◆ Directions for this task: Please retype the listing exactly as it appears, skipping each picture.

◆ Excerpted records:
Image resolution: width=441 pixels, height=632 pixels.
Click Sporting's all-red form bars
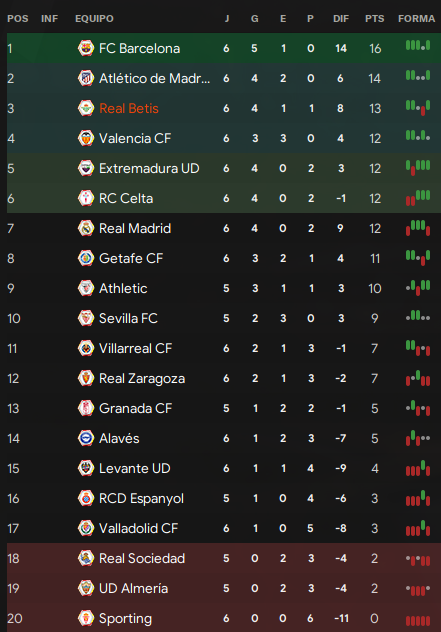pos(418,621)
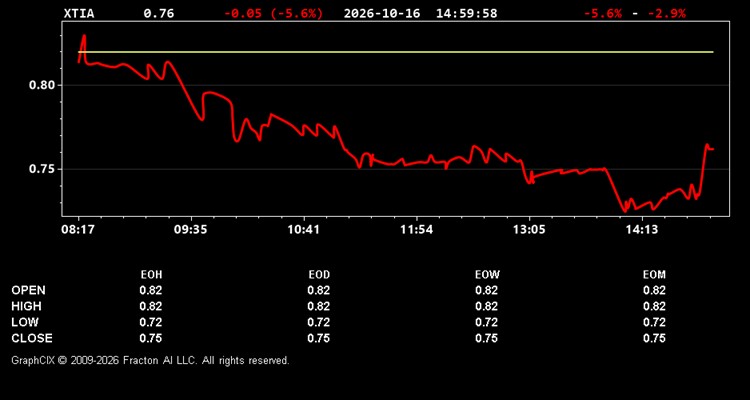Click the 08:17 time axis marker

[77, 230]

◆ Answer to this exercise:
Image resolution: width=441 pixels, height=632 pixels.
Click Sporting's all-red form bars
pos(418,621)
Click the 08:17 time axis marker

[77, 230]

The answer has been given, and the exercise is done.